== Task instructions ==
a. Reproduce the plot summary word for word, starting with "Saul and Jesse" and going on through "to angry weeping.".
b. According to the plot summary, how much was the loan that Walt and Skyler made to Marie?

== Text block ==

◇ ◇ ◇

To Hank and Marie’s horror, the confession begins with Walt stating that he has been killed by Hank. He concocts an elaborate fiction with Hank as Heisenberg, the meth kingpin who has forced Walt to cook for him. He says he has been victimized and brutalized by Hank, and that he had little choice with his illness and bankruptcy but to comply. Events are twisted and re-ordered… including the loan that Walt and Skyler made to Marie (and an unknowing Hank) for $177,000. Hank can’t figure out how he’ll be able to extricate himself from the web Walt has spun for him.
Saul and Jesse wait in the desert for Walt. Walt wants Jesse to tell him what Hank knows based on their meeting. Jesse, upfront and honest, says he doesn’t think Hank has anything. Walt tries to convince Jesse to change his identity and leave, saying he only has Jesse’s best interest at heart. Jesse, enraged, demands that Walt stop working him, and wants him to admit that if he doesn’t do as Walt suggests, then Walt will kill him. Walt embraces Jesse, who is reduced to angry weeping.
At Saul’s office, Jesse prepares to take Walt’s advice and leave. He pulls some weed from his pocket and lights up a joint, which Saul demands he put out. Arrangements are made for Jesse’s departure. On his way out, he brushes awkwardly against security guard Huell.

◇ ◇ ◇

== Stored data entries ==
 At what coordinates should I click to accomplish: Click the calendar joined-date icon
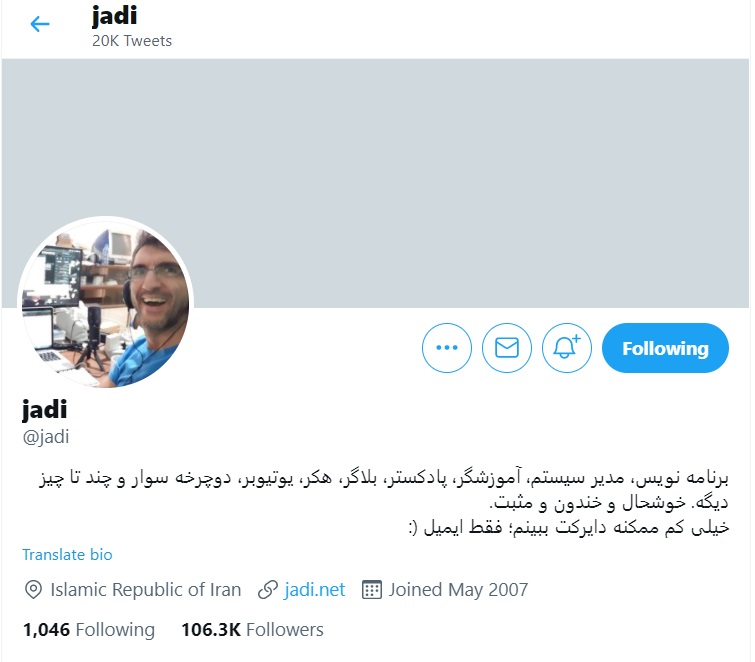pyautogui.click(x=372, y=590)
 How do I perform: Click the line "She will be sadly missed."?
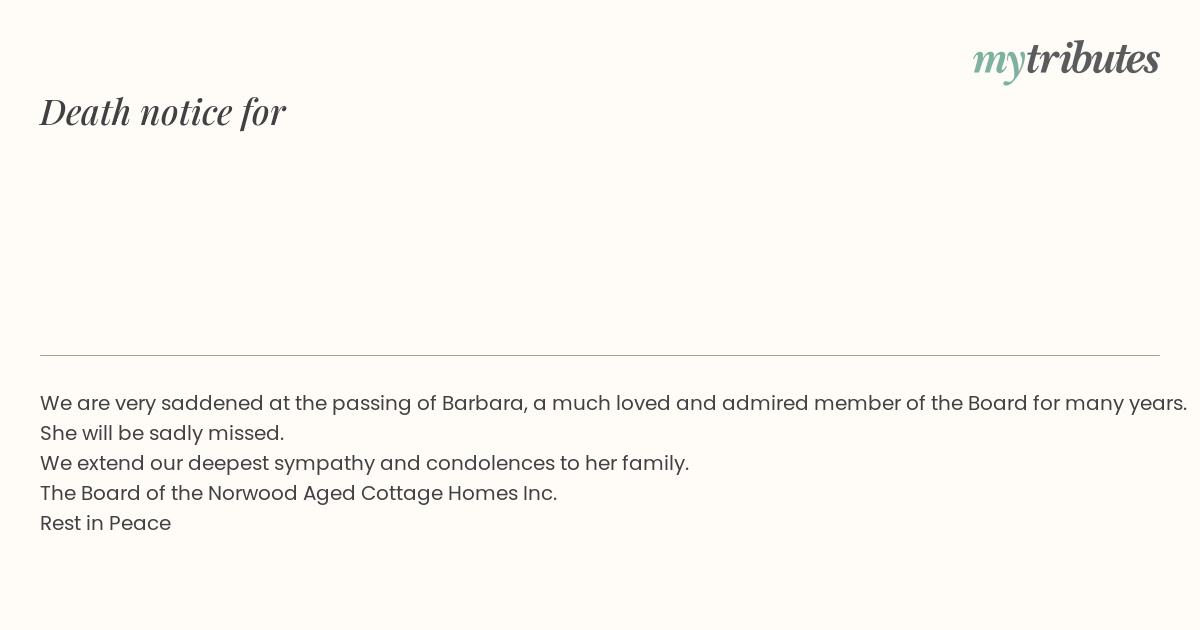(162, 433)
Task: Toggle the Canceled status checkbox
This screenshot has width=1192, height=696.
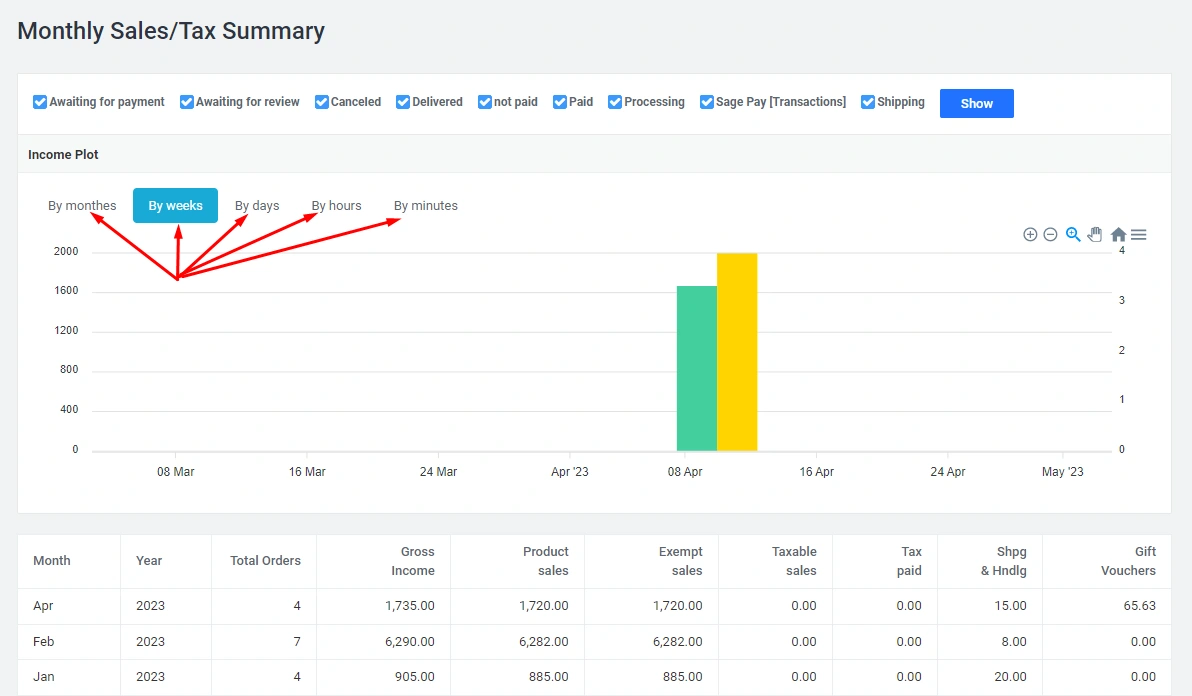Action: [x=322, y=102]

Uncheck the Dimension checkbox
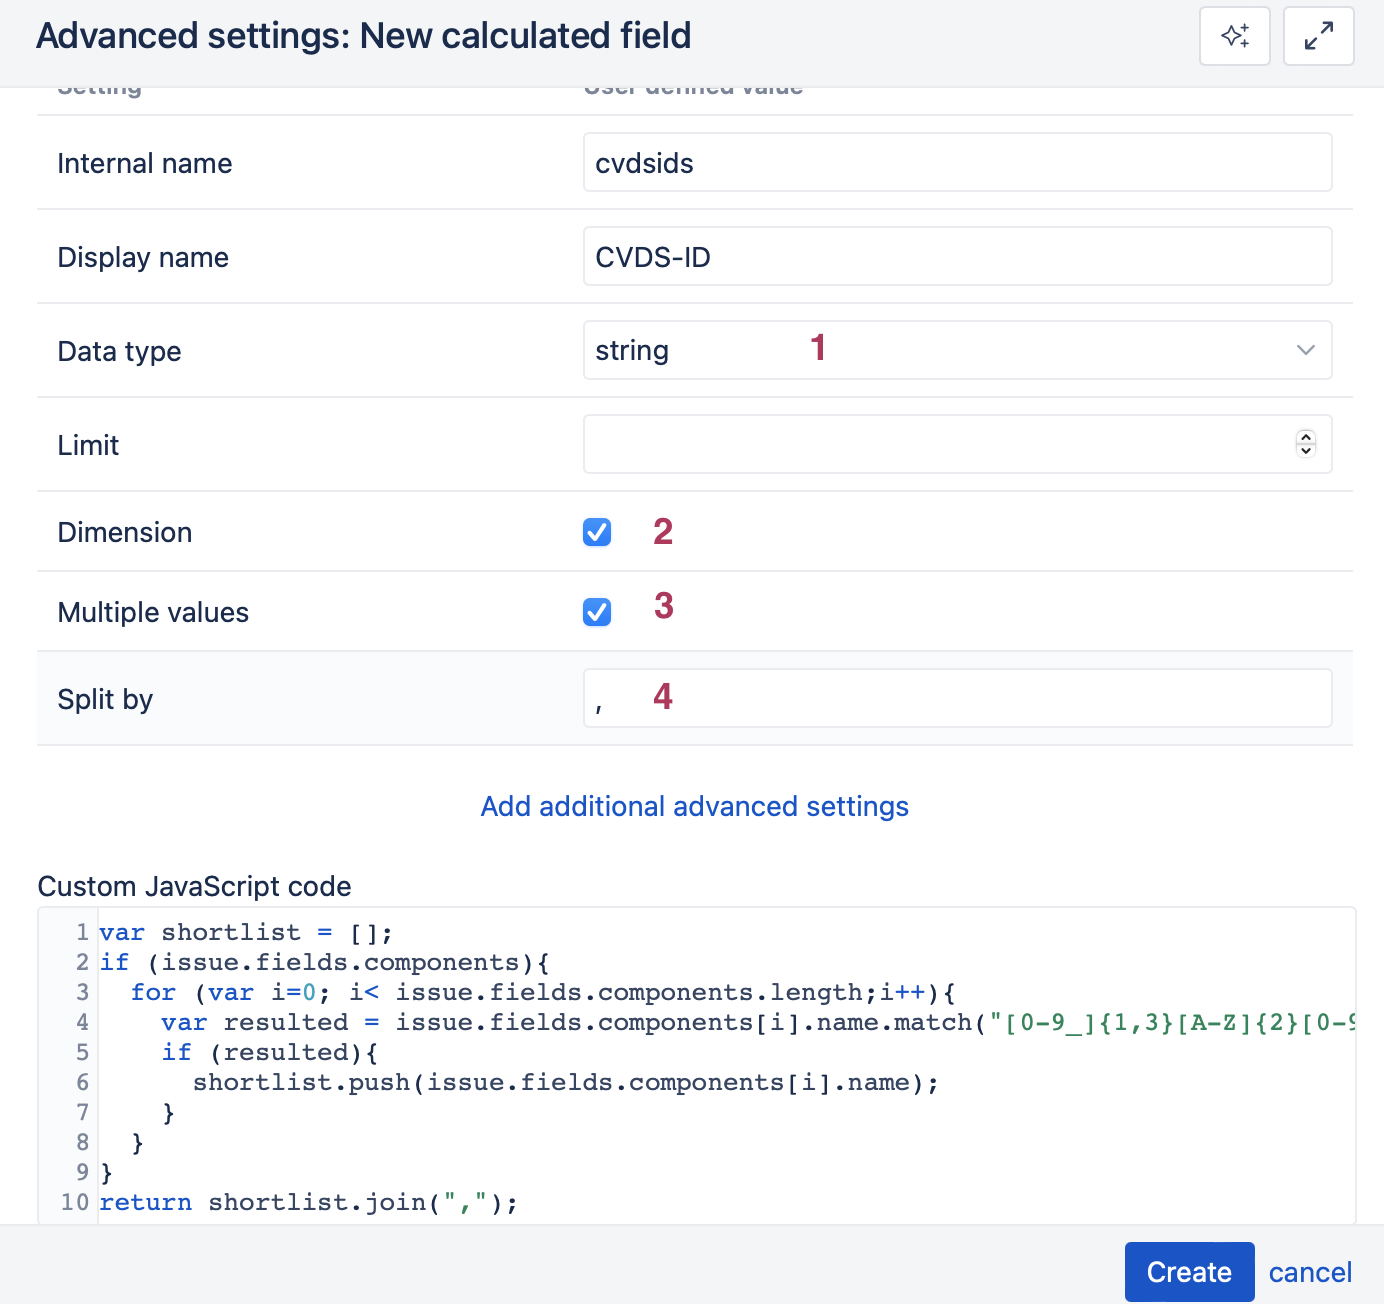coord(596,532)
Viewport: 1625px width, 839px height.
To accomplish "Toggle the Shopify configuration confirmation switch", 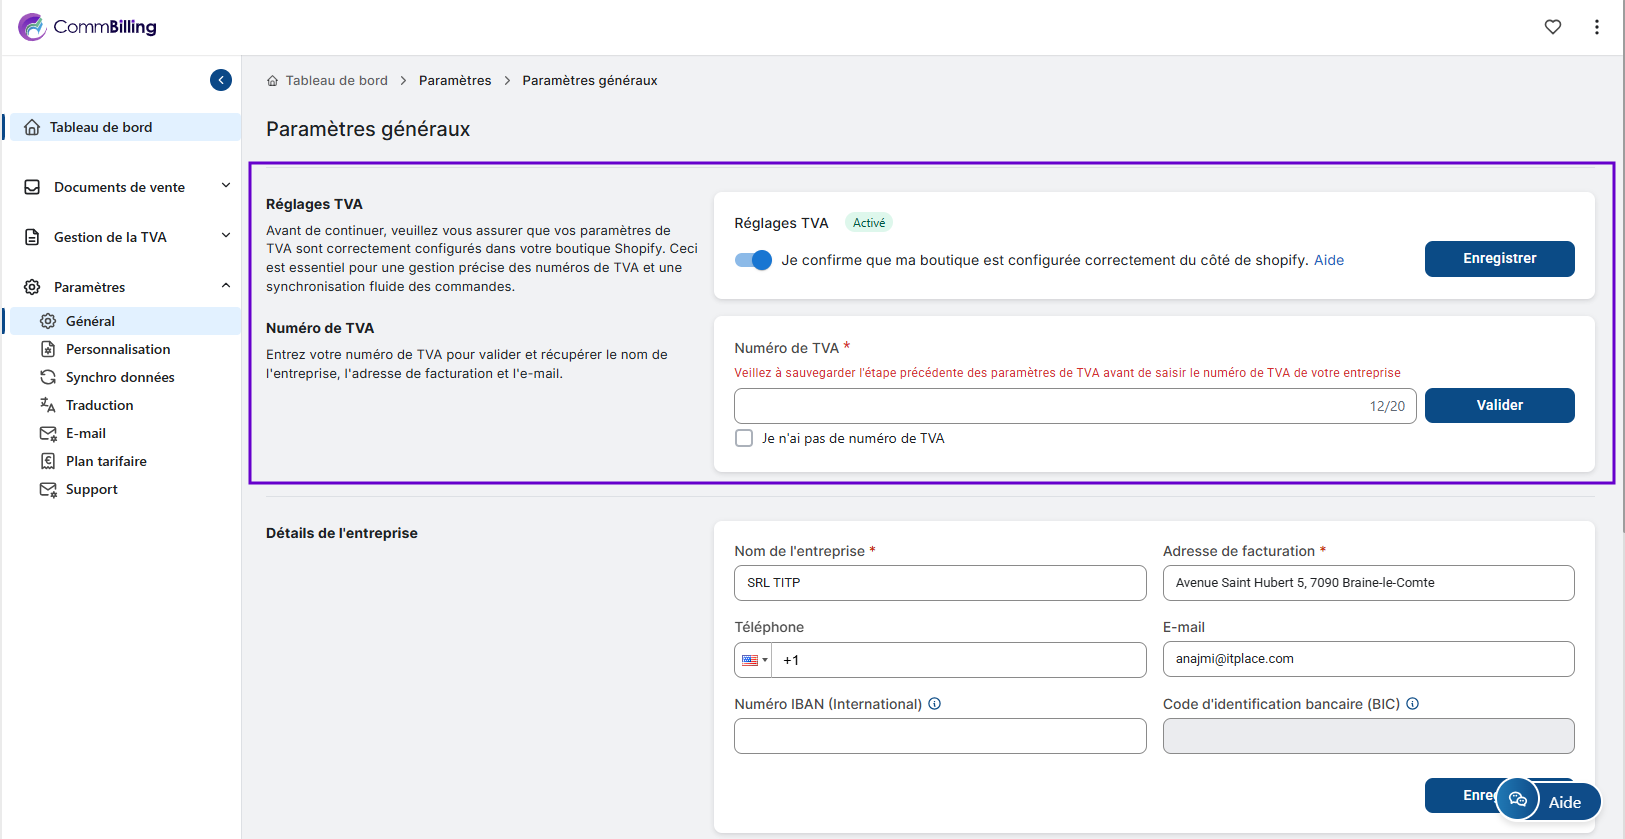I will 753,260.
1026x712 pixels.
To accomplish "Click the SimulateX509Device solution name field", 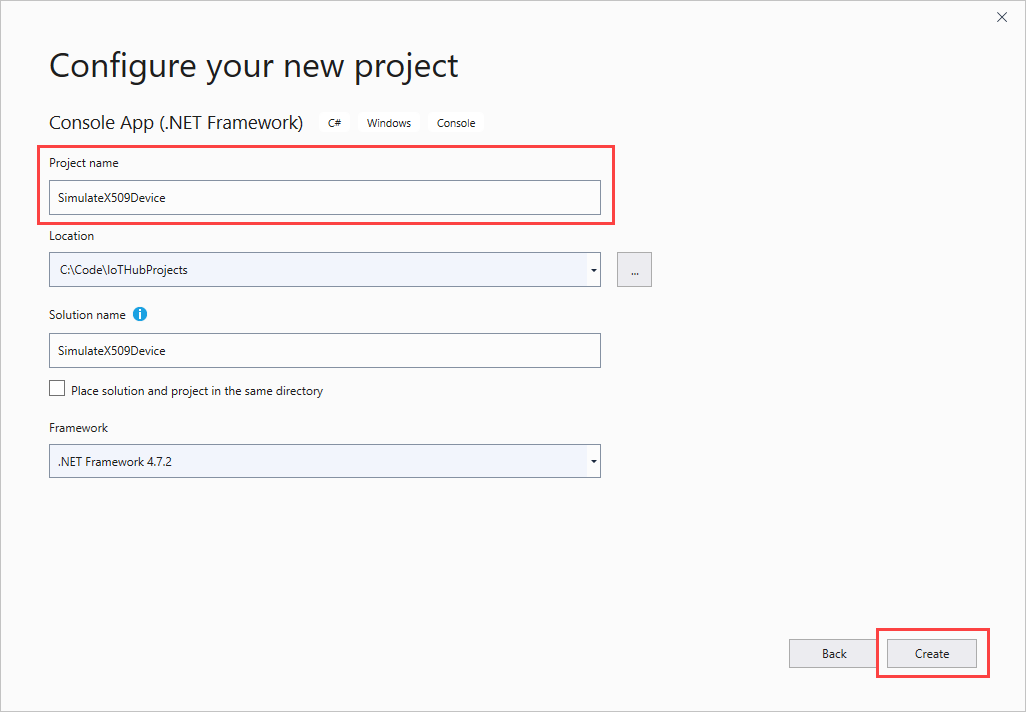I will (325, 350).
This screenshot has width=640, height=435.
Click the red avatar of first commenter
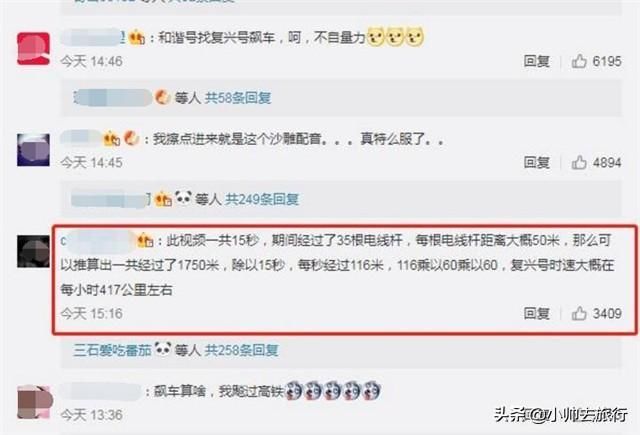point(33,49)
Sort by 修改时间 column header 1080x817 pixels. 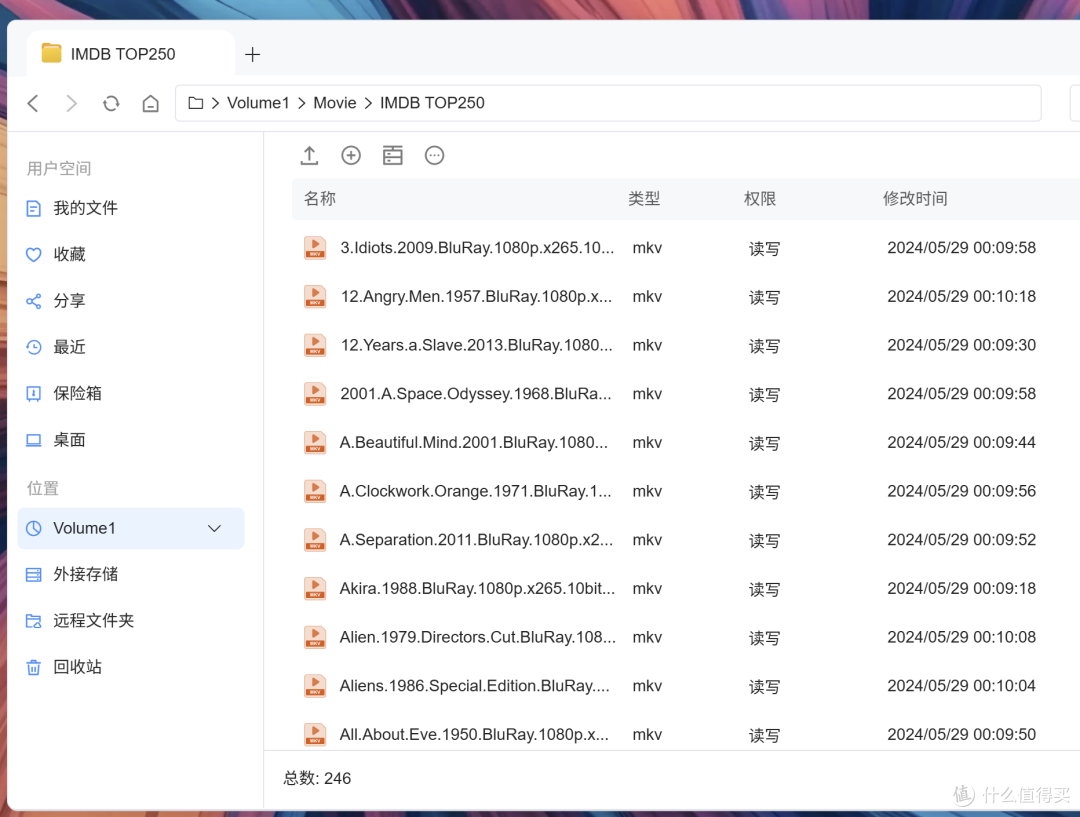(915, 199)
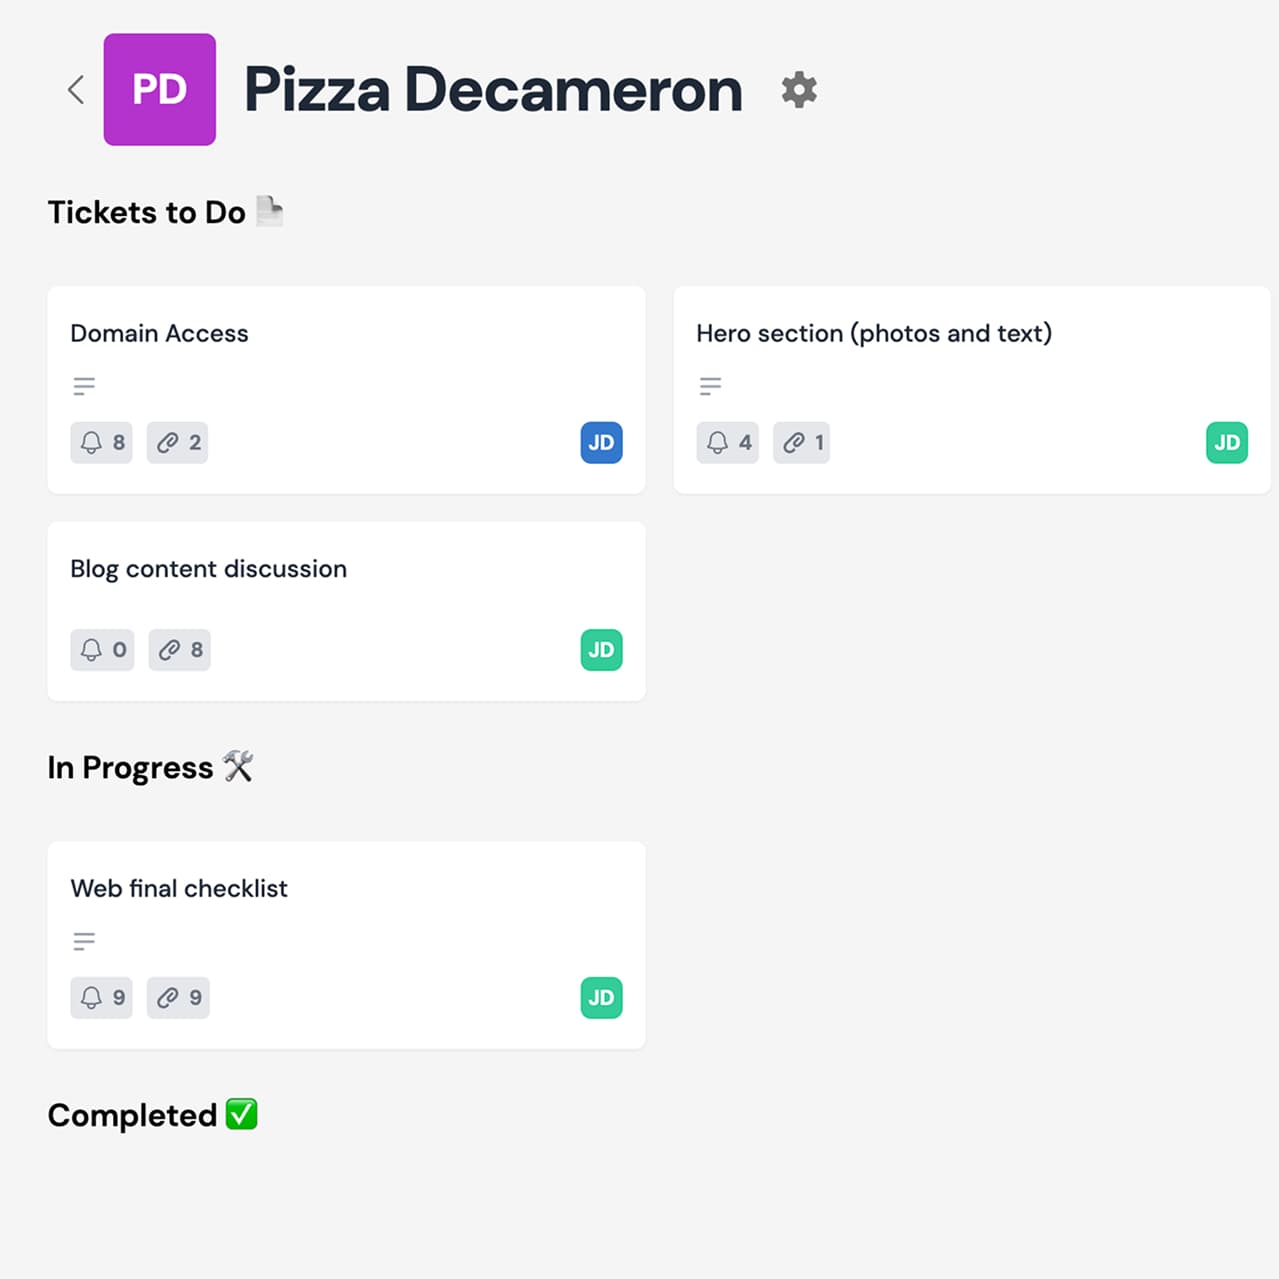Click description lines icon on Domain Access
Screen dimensions: 1279x1279
(84, 386)
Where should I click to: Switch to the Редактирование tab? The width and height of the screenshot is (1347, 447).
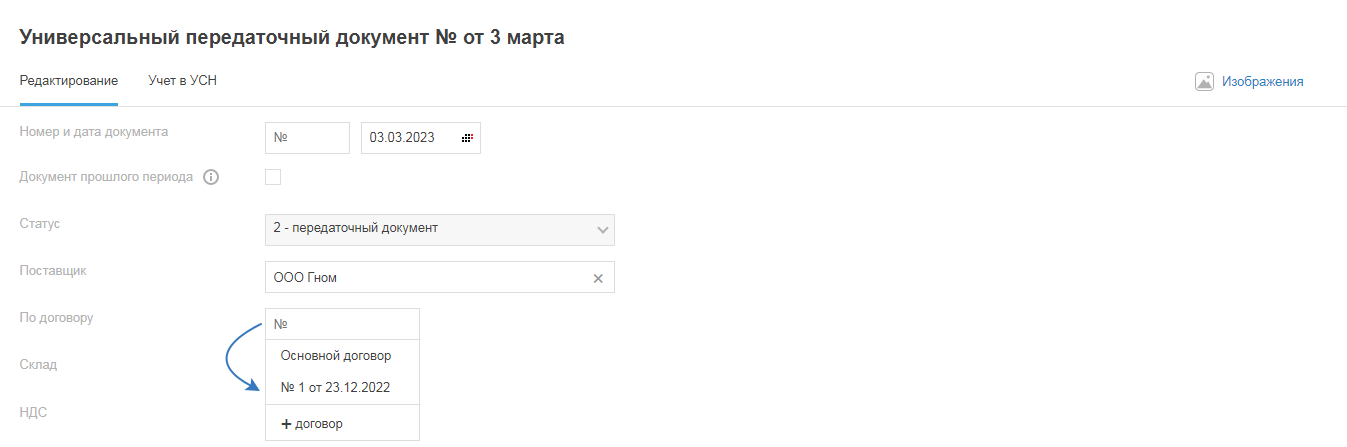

◇ ◇ ◇

== Exercise results ==
a.
Saul and Jesse wait in the desert for Walt. Walt wants Jesse to tell him what Hank knows based on their meeting. Jesse, upfront and honest, says he doesn’t think Hank has anything. Walt tries to convince Jesse to change his identity and leave, saying he only has Jesse’s best interest at heart. Jesse, enraged, demands that Walt stop working him, and wants him to admit that if he doesn’t do as Walt suggests, then Walt will kill him. Walt embraces Jesse, who is reduced to angry weeping.

b. $177,000